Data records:
BEGIN

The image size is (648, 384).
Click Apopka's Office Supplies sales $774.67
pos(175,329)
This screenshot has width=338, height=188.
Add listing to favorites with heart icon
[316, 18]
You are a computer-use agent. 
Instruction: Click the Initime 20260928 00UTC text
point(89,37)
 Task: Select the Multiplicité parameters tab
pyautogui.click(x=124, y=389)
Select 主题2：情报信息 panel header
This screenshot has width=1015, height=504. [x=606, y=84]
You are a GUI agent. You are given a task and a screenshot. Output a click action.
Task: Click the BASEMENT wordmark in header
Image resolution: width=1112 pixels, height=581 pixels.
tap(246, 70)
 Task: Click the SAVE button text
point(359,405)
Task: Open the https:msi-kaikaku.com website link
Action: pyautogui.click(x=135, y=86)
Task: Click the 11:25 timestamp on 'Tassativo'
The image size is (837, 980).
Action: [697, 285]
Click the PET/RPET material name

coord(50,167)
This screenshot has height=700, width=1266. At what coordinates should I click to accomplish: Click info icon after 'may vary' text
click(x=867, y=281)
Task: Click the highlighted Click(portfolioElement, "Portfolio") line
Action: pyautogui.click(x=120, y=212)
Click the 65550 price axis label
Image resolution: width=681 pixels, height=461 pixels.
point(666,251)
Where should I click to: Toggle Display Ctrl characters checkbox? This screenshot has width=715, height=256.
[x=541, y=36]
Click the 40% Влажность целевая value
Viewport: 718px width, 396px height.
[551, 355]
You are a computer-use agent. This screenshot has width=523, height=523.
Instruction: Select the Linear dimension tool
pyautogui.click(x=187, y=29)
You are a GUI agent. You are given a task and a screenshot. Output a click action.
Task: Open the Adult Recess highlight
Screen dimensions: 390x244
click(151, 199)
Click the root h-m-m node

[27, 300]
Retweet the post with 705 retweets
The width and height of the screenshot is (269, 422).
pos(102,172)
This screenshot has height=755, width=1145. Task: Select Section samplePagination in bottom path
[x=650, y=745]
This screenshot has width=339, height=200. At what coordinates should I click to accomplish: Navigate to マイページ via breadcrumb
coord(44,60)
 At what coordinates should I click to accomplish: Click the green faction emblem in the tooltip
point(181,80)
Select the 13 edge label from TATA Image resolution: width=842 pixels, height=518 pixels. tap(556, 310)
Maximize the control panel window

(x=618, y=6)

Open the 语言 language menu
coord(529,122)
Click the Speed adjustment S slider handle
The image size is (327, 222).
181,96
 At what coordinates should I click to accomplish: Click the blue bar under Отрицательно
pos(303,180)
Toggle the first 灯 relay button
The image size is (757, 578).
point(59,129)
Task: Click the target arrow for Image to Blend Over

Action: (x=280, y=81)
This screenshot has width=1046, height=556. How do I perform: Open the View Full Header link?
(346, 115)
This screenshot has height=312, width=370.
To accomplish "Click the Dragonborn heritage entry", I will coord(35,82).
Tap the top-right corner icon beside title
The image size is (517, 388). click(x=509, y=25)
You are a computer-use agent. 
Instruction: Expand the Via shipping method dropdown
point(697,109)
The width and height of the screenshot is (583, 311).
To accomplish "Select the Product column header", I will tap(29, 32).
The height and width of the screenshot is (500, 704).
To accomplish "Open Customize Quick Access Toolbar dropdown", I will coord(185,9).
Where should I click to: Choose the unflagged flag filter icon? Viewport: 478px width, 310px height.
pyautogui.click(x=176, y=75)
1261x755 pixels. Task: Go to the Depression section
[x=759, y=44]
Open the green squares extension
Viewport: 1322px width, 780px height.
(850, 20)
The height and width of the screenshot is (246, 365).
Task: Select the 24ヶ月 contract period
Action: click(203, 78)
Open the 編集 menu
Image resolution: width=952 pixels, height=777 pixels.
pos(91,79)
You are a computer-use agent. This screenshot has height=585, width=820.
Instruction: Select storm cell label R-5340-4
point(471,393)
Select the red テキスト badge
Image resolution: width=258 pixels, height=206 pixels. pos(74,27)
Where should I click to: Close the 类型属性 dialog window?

END

Assignment:
Nothing in the records may be left out; transcribe all of them exactly.

Exercise answer:
The image size is (648, 384).
Click Apopka's Office Supplies sales $774.67
pos(175,329)
This screenshot has width=338, height=188.
Add listing to favorites with heart icon
[316, 18]
You are a computer-use agent. 
Instruction: Click the Initime 20260928 00UTC text
point(89,37)
 Task: Select the Multiplicité parameters tab
pyautogui.click(x=124, y=389)
Select 主题2：情报信息 panel header
This screenshot has width=1015, height=504. [x=606, y=84]
You are a GUI agent. You are given a task and a screenshot. Output a click action.
Task: Click the BASEMENT wordmark in header
Image resolution: width=1112 pixels, height=581 pixels.
tap(246, 70)
 Task: Click the SAVE button text
point(359,405)
Task: Open the https:msi-kaikaku.com website link
Action: pyautogui.click(x=135, y=86)
Task: Click the 11:25 timestamp on 'Tassativo'
The image size is (837, 980).
Action: [697, 285]
Click the PET/RPET material name

coord(50,167)
This screenshot has height=700, width=1266. At what coordinates should I click to accomplish: Click info icon after 'may vary' text
click(x=867, y=281)
Task: Click the highlighted Click(portfolioElement, "Portfolio") line
Action: pyautogui.click(x=120, y=212)
Click the 65550 price axis label
Image resolution: width=681 pixels, height=461 pixels.
point(666,251)
Where should I click to: Toggle Display Ctrl characters checkbox? This screenshot has width=715, height=256.
[x=541, y=36]
Click the 40% Влажность целевая value
Viewport: 718px width, 396px height.
[551, 355]
You are a computer-use agent. This screenshot has width=523, height=523.
Instruction: Select the Linear dimension tool
pyautogui.click(x=187, y=29)
You are a GUI agent. You are given a task and a screenshot. Output a click action.
Task: Open the Adult Recess highlight
Screen dimensions: 390x244
click(151, 199)
Click the root h-m-m node

[27, 300]
Retweet the post with 705 retweets
The width and height of the screenshot is (269, 422).
pos(102,172)
This screenshot has height=755, width=1145. Task: Select Section samplePagination in bottom path
[x=650, y=745]
This screenshot has width=339, height=200. At what coordinates should I click to accomplish: Navigate to マイページ via breadcrumb
coord(44,60)
 At what coordinates should I click to accomplish: Click the green faction emblem in the tooltip
point(181,80)
Select the 13 edge label from TATA Image resolution: width=842 pixels, height=518 pixels. tap(556, 310)
Maximize the control panel window

(x=618, y=6)

Open the 语言 language menu
coord(529,122)
Click the Speed adjustment S slider handle
The image size is (327, 222).
181,96
 At what coordinates should I click to accomplish: Click the blue bar under Отрицательно
pos(303,180)
Toggle the first 灯 relay button
The image size is (757, 578).
point(59,129)
Task: Click the target arrow for Image to Blend Over

Action: (x=280, y=81)
This screenshot has width=1046, height=556. How do I perform: Open the View Full Header link?
(346, 115)
This screenshot has height=312, width=370.
To accomplish "Click the Dragonborn heritage entry", I will coord(35,82).
Tap the top-right corner icon beside title
The image size is (517, 388). click(x=509, y=25)
You are a computer-use agent. 
Instruction: Expand the Via shipping method dropdown
point(697,109)
The width and height of the screenshot is (583, 311).
To accomplish "Select the Product column header", I will tap(29, 32).
The height and width of the screenshot is (500, 704).
To accomplish "Open Customize Quick Access Toolbar dropdown", I will coord(185,9).
Where should I click to: Choose the unflagged flag filter icon? Viewport: 478px width, 310px height.
pyautogui.click(x=176, y=75)
1261x755 pixels. Task: Go to the Depression section
[x=759, y=44]
Open the green squares extension
Viewport: 1322px width, 780px height.
(850, 20)
The height and width of the screenshot is (246, 365).
Task: Select the 24ヶ月 contract period
Action: click(203, 78)
Open the 編集 menu
Image resolution: width=952 pixels, height=777 pixels.
pos(91,79)
You are a computer-use agent. This screenshot has height=585, width=820.
Instruction: Select storm cell label R-5340-4
point(471,393)
Select the red テキスト badge
Image resolution: width=258 pixels, height=206 pixels. pos(74,27)
Where should I click to: Close the 类型属性 dialog window?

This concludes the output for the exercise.